Secondo uno studio, al netto, un italiano guadagnerebbe all’incirca un caffè all’anno se questa riforma dovesse passare. La nostra democrazia e la nostra rappresentanza valgono meno di un caffè all’anno? Basti pensare che la redistribuzione regionale porterebbe ad eleggere 1 senatore nei seggi calabresi con un minimo di oltre 330mila preferenze e 1 senatore del Trentino Alto Adige con 170mila preferenze, dato sconcertante visto che la popolazione calabrese è maggiore di quella del Trentino ma in ogni caso si vedrebbero lo stesso numero di rappresentanti al governo (6).

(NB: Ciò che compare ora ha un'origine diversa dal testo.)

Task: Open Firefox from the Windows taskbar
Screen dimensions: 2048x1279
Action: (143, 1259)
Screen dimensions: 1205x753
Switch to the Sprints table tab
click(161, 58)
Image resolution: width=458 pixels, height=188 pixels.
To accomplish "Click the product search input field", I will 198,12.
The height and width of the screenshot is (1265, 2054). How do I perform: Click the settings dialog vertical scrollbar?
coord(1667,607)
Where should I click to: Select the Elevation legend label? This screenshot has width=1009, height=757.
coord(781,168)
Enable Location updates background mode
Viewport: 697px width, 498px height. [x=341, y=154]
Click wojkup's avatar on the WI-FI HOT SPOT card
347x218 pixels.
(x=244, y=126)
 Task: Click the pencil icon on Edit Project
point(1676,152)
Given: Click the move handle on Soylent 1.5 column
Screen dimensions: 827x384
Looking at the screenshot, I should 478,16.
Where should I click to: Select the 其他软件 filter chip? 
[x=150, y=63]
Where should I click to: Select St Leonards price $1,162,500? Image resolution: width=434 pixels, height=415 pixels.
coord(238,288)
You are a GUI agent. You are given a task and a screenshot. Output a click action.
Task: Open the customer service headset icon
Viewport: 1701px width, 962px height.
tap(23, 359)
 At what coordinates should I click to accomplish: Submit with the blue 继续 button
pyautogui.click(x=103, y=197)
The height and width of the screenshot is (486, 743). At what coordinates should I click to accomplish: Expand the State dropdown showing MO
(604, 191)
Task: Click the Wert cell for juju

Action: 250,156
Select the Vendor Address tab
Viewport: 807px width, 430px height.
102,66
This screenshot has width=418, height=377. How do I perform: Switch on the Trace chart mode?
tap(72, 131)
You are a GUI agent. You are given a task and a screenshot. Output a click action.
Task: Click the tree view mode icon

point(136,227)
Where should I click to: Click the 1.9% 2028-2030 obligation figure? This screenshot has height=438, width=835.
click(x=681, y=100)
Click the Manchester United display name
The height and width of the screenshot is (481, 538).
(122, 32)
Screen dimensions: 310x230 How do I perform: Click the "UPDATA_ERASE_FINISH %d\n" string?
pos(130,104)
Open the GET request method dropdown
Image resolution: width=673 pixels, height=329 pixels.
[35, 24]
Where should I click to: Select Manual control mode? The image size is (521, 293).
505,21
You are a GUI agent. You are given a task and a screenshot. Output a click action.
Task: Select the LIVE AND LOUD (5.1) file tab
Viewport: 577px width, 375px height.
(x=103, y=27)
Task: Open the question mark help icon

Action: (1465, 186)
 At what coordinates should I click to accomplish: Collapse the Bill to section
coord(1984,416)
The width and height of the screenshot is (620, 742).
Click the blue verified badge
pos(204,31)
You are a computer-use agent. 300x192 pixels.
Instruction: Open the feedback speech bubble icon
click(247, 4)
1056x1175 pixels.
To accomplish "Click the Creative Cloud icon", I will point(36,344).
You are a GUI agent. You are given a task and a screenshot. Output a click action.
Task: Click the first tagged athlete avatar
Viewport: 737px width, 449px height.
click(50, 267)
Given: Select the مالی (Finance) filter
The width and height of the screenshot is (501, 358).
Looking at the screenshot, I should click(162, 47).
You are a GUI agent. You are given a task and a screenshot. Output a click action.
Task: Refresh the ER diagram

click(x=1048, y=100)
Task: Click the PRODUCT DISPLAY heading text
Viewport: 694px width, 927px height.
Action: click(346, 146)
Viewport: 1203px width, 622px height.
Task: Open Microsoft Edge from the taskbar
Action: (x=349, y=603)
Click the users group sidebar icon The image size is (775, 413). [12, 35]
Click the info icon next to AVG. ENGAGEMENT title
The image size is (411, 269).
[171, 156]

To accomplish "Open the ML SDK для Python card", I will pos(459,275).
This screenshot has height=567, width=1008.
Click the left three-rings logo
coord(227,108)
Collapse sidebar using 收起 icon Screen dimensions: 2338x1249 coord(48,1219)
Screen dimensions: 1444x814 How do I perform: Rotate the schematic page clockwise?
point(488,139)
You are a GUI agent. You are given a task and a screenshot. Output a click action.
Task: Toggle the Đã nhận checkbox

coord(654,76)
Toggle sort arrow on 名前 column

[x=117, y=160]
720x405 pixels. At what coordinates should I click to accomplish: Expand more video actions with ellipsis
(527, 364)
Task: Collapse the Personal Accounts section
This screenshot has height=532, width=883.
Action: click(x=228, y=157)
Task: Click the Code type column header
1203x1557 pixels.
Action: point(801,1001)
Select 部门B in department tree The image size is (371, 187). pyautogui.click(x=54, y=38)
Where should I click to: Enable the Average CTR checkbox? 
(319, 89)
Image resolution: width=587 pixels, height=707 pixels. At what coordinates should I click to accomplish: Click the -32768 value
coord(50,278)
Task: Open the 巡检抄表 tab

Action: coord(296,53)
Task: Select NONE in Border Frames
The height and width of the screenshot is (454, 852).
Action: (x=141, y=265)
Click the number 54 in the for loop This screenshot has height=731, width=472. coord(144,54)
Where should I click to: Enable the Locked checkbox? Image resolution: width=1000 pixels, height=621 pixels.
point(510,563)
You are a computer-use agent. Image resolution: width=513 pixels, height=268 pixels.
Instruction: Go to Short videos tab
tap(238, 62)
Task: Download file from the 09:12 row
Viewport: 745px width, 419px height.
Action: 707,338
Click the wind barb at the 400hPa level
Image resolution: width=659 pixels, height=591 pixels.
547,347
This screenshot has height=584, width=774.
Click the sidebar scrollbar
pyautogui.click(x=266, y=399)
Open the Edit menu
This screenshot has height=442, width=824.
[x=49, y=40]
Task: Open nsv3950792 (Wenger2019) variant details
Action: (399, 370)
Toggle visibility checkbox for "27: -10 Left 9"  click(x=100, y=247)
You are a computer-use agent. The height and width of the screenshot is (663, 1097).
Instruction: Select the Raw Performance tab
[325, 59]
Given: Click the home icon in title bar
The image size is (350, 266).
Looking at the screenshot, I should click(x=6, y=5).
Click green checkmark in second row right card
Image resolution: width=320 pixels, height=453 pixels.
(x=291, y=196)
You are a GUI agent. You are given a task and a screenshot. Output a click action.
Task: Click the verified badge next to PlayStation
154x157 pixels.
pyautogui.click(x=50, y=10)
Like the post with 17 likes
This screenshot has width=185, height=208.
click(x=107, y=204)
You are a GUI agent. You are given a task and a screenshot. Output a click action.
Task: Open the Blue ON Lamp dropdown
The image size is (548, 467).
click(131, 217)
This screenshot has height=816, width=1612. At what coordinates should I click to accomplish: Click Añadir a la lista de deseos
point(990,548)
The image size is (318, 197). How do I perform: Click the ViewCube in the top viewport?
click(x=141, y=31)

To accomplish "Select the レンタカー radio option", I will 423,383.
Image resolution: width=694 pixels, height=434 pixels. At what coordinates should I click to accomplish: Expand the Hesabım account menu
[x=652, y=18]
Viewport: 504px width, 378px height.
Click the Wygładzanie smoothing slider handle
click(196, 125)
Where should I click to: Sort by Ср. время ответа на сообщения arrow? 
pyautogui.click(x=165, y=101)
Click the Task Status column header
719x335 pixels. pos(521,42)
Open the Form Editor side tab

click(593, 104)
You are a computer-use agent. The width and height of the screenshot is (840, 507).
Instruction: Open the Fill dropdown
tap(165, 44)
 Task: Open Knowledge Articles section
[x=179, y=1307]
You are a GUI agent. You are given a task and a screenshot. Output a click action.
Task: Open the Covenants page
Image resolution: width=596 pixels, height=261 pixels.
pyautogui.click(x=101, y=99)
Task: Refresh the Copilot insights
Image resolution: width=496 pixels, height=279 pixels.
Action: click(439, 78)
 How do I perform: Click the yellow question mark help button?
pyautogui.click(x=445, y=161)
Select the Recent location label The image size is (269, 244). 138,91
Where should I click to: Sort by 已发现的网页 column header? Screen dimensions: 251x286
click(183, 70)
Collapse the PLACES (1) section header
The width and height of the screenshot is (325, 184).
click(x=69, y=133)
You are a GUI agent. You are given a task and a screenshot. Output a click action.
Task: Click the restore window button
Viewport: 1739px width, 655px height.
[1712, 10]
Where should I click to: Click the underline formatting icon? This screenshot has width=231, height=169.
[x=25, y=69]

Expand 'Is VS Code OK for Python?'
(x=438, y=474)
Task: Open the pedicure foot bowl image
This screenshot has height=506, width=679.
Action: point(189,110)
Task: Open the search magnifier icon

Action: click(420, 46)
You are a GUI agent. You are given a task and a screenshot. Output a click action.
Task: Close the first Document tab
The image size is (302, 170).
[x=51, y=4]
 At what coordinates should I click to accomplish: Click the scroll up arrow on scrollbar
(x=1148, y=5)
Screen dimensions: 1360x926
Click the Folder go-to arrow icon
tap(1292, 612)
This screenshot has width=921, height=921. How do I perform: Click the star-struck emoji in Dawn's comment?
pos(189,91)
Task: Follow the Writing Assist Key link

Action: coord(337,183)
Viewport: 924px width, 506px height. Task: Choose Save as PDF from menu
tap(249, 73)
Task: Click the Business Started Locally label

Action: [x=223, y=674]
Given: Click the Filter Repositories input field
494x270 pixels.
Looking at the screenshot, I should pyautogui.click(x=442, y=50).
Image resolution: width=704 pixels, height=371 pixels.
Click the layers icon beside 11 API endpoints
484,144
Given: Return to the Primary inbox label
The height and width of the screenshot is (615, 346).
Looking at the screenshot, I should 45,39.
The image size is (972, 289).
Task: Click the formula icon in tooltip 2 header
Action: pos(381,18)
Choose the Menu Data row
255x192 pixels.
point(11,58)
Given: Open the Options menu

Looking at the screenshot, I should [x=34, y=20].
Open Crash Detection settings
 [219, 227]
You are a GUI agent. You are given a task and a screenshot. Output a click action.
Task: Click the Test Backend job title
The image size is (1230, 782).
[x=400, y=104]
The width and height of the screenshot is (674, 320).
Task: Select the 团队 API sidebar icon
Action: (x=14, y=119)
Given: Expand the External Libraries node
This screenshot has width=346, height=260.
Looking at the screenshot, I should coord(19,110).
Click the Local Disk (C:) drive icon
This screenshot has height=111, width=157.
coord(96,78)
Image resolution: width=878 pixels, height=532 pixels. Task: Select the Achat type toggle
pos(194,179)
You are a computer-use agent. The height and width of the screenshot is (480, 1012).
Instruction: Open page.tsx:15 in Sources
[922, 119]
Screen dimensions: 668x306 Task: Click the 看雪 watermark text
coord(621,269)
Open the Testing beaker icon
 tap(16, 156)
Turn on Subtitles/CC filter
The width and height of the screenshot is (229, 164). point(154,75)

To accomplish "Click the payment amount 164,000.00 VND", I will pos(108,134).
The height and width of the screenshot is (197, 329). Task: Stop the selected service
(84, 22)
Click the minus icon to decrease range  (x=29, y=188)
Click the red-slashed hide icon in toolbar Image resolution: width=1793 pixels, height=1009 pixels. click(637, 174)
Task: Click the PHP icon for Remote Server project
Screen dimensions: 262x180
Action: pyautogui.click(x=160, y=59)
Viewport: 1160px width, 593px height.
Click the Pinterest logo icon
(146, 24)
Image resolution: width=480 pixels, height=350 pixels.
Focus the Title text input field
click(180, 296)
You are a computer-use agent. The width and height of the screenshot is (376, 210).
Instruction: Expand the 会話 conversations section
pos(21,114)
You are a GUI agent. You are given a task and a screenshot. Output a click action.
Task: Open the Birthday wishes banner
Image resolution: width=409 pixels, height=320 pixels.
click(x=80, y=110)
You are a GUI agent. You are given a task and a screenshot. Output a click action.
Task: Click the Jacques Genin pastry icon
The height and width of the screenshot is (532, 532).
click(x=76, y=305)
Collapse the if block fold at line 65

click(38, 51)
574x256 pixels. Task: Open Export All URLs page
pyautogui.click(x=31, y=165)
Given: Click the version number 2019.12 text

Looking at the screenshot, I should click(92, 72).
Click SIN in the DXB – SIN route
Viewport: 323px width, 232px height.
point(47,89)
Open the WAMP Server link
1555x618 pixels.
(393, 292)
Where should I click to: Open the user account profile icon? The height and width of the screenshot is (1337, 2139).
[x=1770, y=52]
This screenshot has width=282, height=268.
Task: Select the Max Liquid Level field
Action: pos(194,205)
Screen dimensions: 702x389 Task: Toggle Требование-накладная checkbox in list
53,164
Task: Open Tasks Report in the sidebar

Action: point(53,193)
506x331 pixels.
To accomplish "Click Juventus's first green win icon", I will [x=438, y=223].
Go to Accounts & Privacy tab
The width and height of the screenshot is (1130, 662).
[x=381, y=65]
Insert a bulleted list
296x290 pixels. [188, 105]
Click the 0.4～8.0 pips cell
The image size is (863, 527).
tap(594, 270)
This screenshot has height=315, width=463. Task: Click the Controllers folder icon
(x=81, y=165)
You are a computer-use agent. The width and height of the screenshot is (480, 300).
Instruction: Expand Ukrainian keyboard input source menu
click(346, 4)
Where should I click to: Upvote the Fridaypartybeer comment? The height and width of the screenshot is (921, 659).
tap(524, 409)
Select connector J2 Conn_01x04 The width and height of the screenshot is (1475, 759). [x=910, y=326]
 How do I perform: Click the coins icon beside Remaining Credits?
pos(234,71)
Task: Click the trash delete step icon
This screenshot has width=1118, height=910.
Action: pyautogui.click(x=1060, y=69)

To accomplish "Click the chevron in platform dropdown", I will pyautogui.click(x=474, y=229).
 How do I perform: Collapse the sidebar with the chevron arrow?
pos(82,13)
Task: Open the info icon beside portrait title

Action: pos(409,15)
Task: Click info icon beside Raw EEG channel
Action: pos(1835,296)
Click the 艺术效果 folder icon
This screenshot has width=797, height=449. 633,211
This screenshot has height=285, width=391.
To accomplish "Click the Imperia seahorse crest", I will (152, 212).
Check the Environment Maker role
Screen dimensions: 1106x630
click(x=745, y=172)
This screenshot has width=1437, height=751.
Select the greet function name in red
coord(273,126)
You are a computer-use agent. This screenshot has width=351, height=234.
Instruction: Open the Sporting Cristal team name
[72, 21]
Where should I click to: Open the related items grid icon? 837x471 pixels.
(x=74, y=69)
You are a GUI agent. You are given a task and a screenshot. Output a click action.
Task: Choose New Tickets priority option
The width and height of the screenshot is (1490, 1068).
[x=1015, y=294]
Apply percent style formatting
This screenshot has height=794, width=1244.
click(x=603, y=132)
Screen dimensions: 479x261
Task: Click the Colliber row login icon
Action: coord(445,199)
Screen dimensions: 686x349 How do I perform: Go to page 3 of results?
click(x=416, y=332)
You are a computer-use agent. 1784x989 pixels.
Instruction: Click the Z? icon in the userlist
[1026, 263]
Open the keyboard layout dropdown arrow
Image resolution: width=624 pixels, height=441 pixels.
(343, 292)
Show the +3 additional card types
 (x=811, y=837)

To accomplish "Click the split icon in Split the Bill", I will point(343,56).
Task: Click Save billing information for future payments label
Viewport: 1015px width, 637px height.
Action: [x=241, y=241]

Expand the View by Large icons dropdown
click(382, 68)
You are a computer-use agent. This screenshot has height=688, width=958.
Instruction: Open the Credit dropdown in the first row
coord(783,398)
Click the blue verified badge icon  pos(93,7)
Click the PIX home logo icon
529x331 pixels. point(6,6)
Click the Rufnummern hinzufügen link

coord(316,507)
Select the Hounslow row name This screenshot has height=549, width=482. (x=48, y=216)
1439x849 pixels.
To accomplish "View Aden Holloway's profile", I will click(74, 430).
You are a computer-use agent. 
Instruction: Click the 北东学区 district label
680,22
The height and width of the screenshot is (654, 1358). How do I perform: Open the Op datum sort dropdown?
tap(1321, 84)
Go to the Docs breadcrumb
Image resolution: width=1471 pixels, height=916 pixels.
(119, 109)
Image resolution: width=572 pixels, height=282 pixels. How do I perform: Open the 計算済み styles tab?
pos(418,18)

Questa riduzione inoltre porterebbe ad una maggiore esposizione dei leader politici con sempre più poteri su un numero molto più gestibile di parlamentari. Il rischio è di trovarsi in mano a leader guidati da grandi lobby e multinazionali che come cita strisciarossa.it: “Questa trasformazione, però, potrebbe portare alla fine della democrazia rappresentativa e alla nascita di un “grande fratello” orwelliano diretto dalle grandi potenze industriali che hanno l’obiettivo di svilire (ulteriormente) i diritti sociali garantiti dalla nostra Costituzione”.